Schweinsteiger’s debut season with Manchester United did not exactly live up to the hype surrounding his move, but he ended the season with his first piece of English silverware when United won the FA Cup, a feat made all the more bitter by Liverpool reaching and then failing to win two of their own cup finals. The low points of Schweinsteiger’s season came from a pair of knee injuries that kept him on the sidelines for most of January through May, with the second injury still yet to fully heal as he resumed training with Germany ahead of their first group stage match of the European Championships. It was club vs country come back to haunt me from an angle not often considered – one where a player’s injury at club level for a team you don’t even support could dramatically alter the complexion of his country’s results in a major tournament.

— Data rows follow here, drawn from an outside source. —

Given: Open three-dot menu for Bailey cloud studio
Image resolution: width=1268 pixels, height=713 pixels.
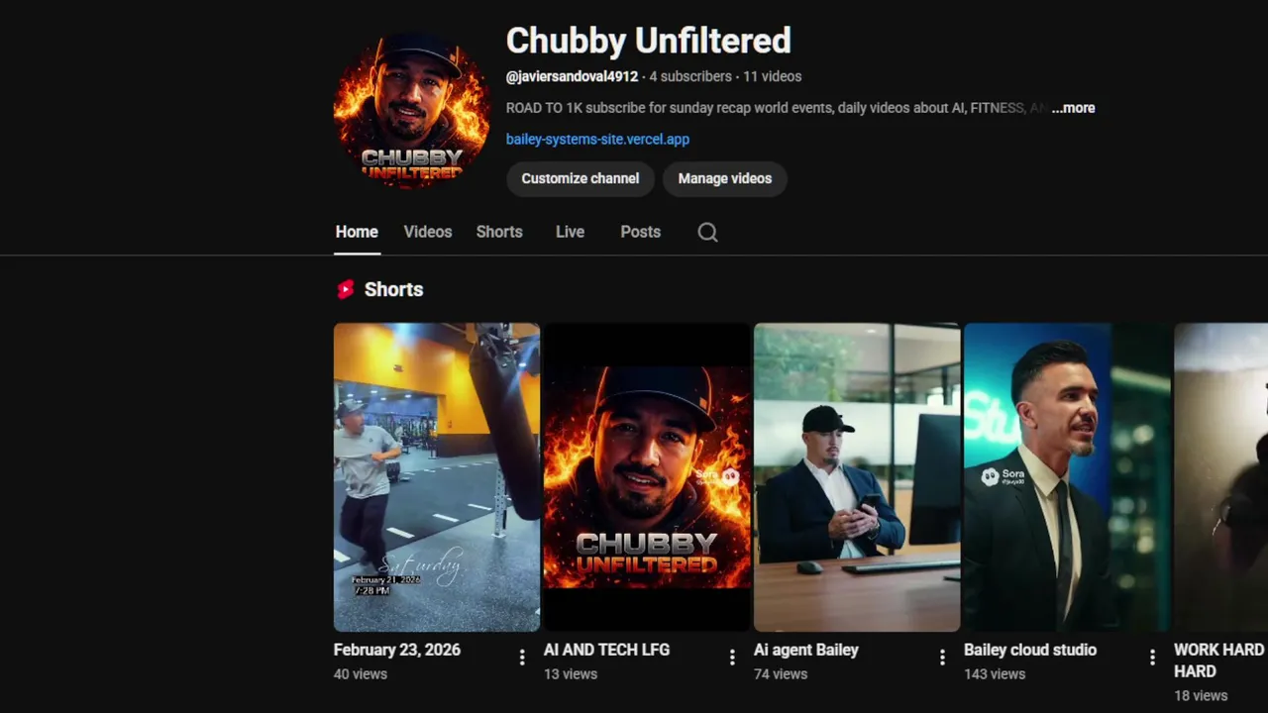Looking at the screenshot, I should pyautogui.click(x=1152, y=658).
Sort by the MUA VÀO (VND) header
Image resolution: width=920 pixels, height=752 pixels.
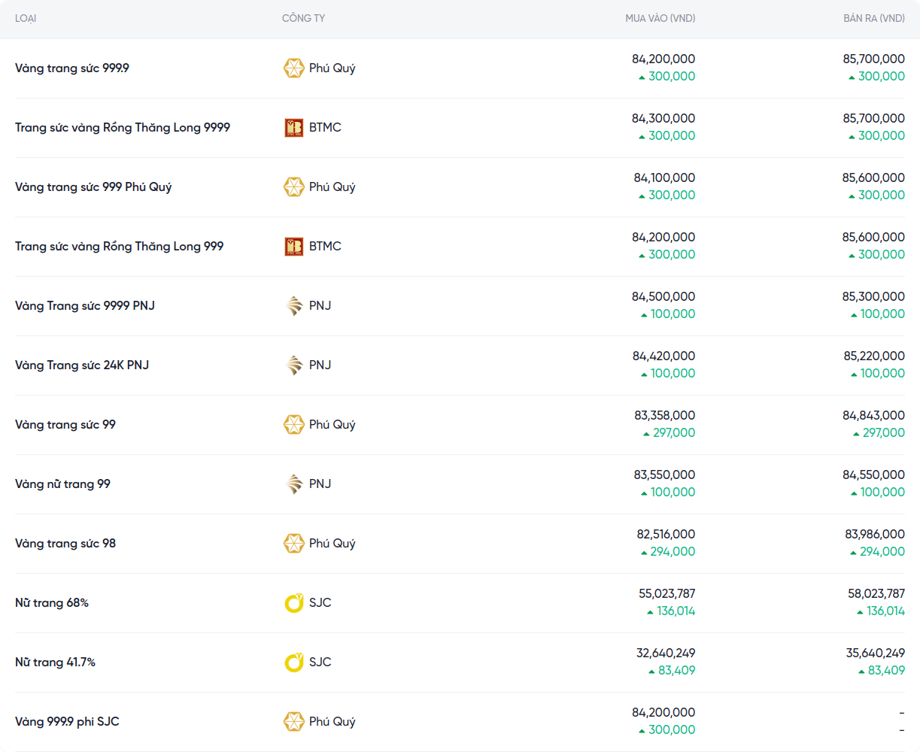tap(660, 18)
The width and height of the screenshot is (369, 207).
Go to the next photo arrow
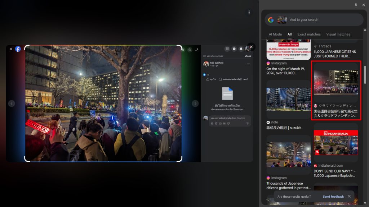click(x=195, y=104)
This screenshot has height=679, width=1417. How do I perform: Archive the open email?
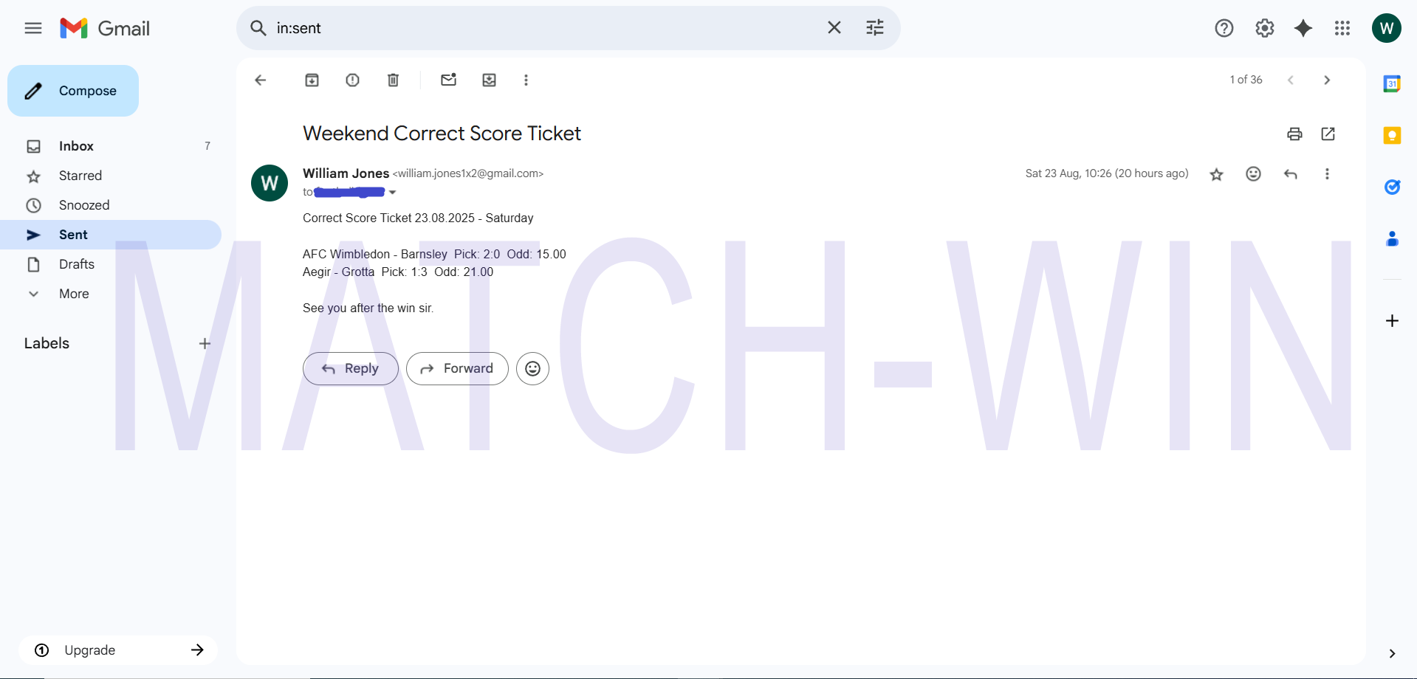[x=312, y=80]
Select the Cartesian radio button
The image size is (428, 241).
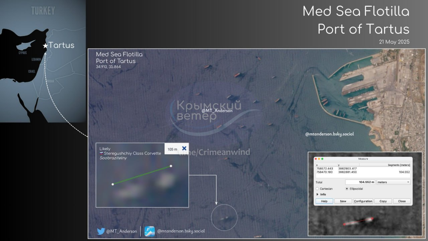[317, 189]
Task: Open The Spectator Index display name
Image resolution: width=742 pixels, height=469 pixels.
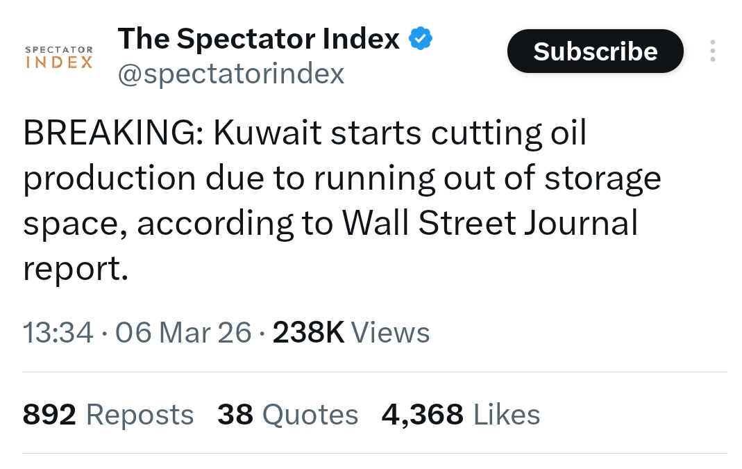Action: (258, 40)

Bastian Schweinsteiger has been to the Euros twice previously, finishing as runner-up in 2008 and in third place in 2012. As Germany’s captain, he has a chance to finally bring home the one trophy missing from his personal list of honours, and as reigning World Cup champions Germany are amongst the favourites to win the tournament. At nearly thirty-two, it could very well be the last competition he contests with the national team. Players often retire from their national teams before hanging up their boots for good at club level, and I brace myself for a time when my only opportunity to see Schweinsteiger play will be to tune in to a Manchester United game. It’s unfortunate when your favourite player plays for an arch rival, and even worse when he no longer plays for the team that meant so much in how you came to love him in the first place.
Because, for better or worse, I love Bastian Schweinsteiger unabashedly and without limit.